The Mind of Jihad di Laurent Murawiec è un libro sull’Islam radicale che finalmente coglie nel segno. Al contrario dei tanti che si sono esercitati nell’incandescente dibattito sulla natura dei nostri nemici, Murawiec non crede che gli antichi testi ci dicano tutto ciò che abbiamo bisogno di sapere. Insiste sul fatto che col tempo tutte le idee finiscono per cambiare, anche quelle che si crede siano state dettate dall’angelo di Dio. E dunque Murawiec si è immerso non solo nei sacri testi dell’Islam ma anche nelle più variegate orazioni, negli scritti e nelle azioni dei suoi osservanti più estremi, i jihadisti che ci fanno la guerra.

Murawiec ammette con franchezza che non si è trattato di un’impresa facile, che molte delle idee che aveva all’inizio si sono rivelate sbagliate e che la sua attuale comprensione della “mente della jihad” lo sorprende.

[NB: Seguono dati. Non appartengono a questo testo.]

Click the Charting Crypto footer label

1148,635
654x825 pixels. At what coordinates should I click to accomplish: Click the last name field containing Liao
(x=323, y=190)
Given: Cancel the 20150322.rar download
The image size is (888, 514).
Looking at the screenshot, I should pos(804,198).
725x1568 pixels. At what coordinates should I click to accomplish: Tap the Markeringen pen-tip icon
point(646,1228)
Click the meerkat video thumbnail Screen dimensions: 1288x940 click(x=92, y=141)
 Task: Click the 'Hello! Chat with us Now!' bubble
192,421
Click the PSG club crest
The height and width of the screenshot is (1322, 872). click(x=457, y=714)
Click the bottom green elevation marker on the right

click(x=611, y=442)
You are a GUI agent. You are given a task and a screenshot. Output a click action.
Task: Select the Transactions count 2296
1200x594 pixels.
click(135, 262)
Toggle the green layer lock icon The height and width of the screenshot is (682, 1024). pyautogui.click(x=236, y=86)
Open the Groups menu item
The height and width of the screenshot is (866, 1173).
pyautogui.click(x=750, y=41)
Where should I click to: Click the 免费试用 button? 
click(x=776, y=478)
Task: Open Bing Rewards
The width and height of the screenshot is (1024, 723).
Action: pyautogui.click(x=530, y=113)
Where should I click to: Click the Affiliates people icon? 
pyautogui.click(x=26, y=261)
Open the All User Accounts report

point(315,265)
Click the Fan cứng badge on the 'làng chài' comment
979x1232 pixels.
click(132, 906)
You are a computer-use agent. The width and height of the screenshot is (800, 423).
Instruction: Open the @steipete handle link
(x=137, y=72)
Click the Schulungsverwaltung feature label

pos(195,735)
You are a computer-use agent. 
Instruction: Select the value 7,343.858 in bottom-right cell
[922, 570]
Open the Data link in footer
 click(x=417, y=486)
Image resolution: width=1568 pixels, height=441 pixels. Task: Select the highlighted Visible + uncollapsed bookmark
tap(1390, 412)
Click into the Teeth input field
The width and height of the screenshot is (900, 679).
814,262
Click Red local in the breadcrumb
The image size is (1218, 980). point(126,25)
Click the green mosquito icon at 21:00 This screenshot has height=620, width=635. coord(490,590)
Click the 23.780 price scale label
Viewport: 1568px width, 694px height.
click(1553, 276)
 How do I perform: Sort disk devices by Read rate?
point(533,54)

Un’acquisizione secondo la quale, attualmente, questa dottrina va ben oltre la resurrezione di comandamenti medievali e che di fatto ha molto a che fare con i totalitarismi europei e sovietico. Come Murawiec ci racconta con avvincente senso del dettaglio, i jiahdisti hanno collaborato con tutti i regimi e i movimenti totalitari europei. E seppure si è saputo qualcosa sulla loro collaborazione con il Fuhrer (nella persona di Amin al-Husayni, Gran Muftì di Gerusalemme), l’alleanza con l’Unione Sovietica è stata costante, intima ed estremamente importante. Un’alleanza che ha provveduto a una parte del tirocinio chiave dell’organizzazione e, ancor più probabilmente, anche alla sua intelligence.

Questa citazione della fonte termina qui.